Mais pourquoi tu es restée derrière me demanderas-tu ?
Hé bien je vais t'expliquer : c'était encore plus space de face.
Parce que le string, figure-toi, était affublé d'une fermeture éclair.
Oui, tu visualises bien : un string, donc les fesses à l'air vu de dos, et un zip prêt à laisser sortir son attirail vu de face.
La grande classe.
Evidemment, tout ça le fait beaucoup rire, il est à fond dans la provoc et se régale de la tronche en biais des "gens comme il faut" qu'il croise sur la plage.
Moi je me bidonnais, et avec ma copine M., on pariait pour savoir si il pouvait encore élever le niveau, déjà assez high quand même.
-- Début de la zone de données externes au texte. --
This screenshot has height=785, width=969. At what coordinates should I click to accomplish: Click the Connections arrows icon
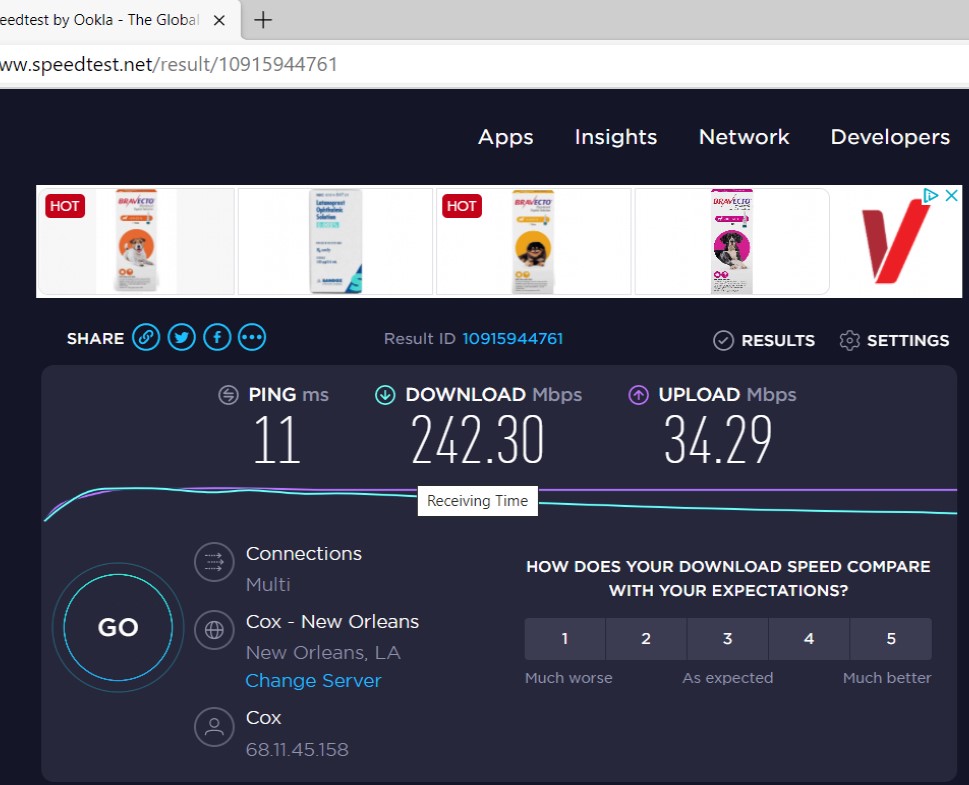(x=213, y=562)

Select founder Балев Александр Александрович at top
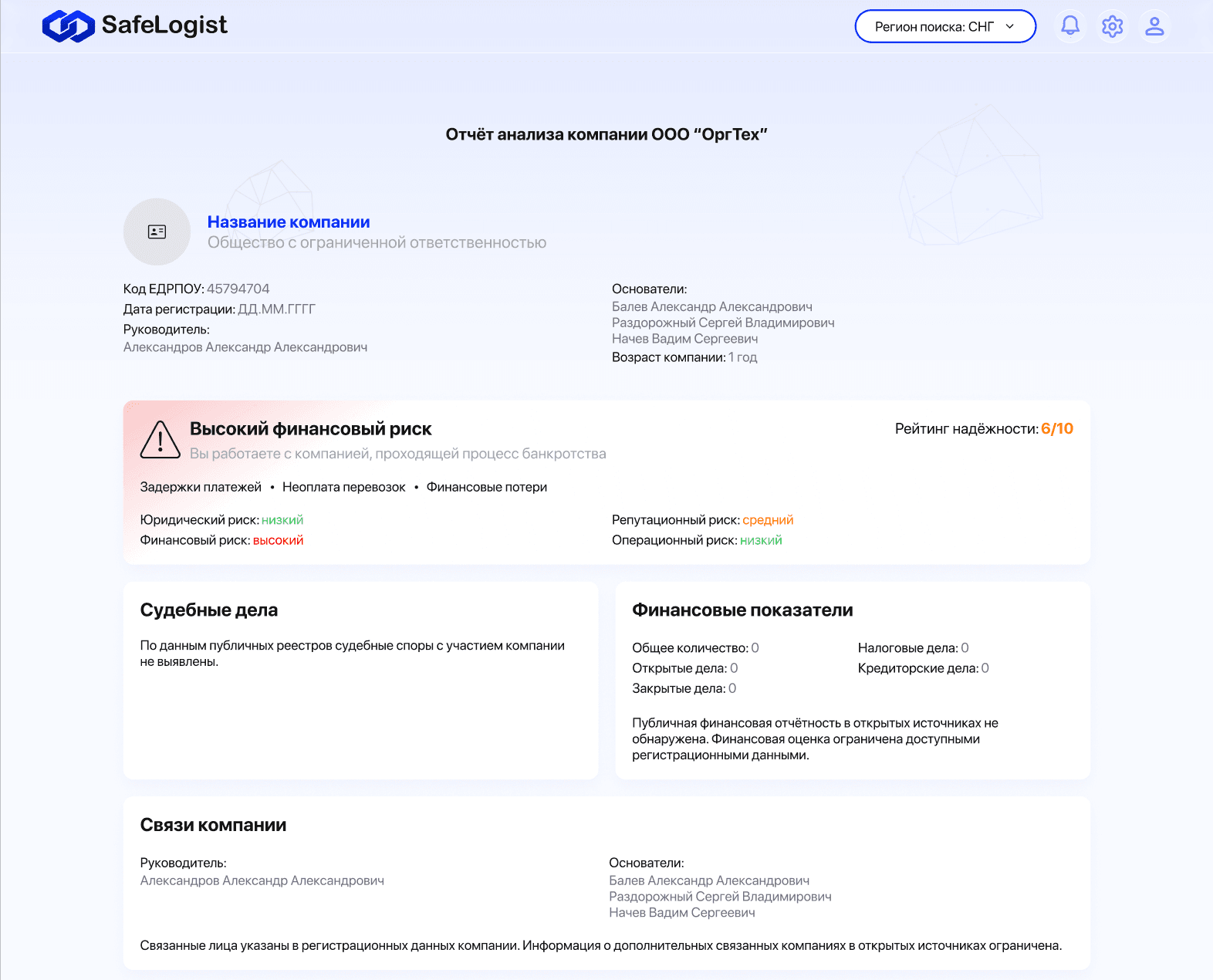click(712, 306)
Il a réussi je dois l'admettre.
Le jour 4, après un set de paddle, il a posé sa planche dans le sable pour aller se baigner.
On était déjà dans l'eau avec M., on papotait gentiment en regardant si on ne voyait pas de méduses s'approcher de nos cuisses de nymphes (notre hantise)(les méduses hein, pas nos cuisses).
Quand on a commencé à entendre sa voix, on a tourné la tête vers lui et on l'a vu entrer dans l'eau.
A poil.
Pas en shorty lamé, pas un string zippé, non.
A POIL.
Et là, il s'est approché et a commencé à nous faire la conversation, le plus simplement et le plus naturellement du monde.
Ca a duré environ 30 minutes.
Trente minutes sur lesquelles j'en ai passé au moins 29 à me répéter mentalement cet incroyable mantra : "surtout ne baisse pas les yeux ne regarde pas sa bite, surtout ne baisse pas les yeux ne regarde pas sa bite, surtout ne baisse pas les yeux ne regarde pas sa bite !".
Un vrai travail bouddhiste.
Du coup, toute la semaine, on n'a presque parlé que de ça : avant la plage, après la plage, on avait toujours un commentaire ou un pari à faire, franchement il nous a régalées, c'était trop sympa de sa part !
Je garde par exemple un souvenir ému de cette soirée où il nous a emmenées récolter de la fleur de sel dans son marais, et où je l'ai donc suivi, tandis qu'il se tenait accroupi en string devant la succession de bassins où il testait le profondeur de l'eau ...
J'ai rarement autant ri de ma vie !
Rarement rencontré quelqu'un d'aussi généreux aussi : intéressant, sympa, open minded ...
Finalement un bonheur ce mec-là.
Honnêtement je ne pouvais pas ne pas écrire sur lui, parce que tous les jours, j'avais cette réplique en tête, que je voulais pouvoir écrire pour toi : "Tu t'mets toujours à poil pour citer Saint-John Perse ?".
Toute ma semaine, je n'ai pensé qu'à ça.
Mais il y a autre chose en fait.
Tu te poses sûrement la question je le sais.
Ne fais pas semblant avec moi va.
Rhaaa tu brûles que je te le dises n'est ce pas ?
Si je n'ai tenu que 29 mn sur les 30, est-ce que j'ai baissé les yeux, hein c'est ça ???
Hé bien ... oui !
J'ai craqué.
Et ce que j'ai vu m'a déroutée figure-toi.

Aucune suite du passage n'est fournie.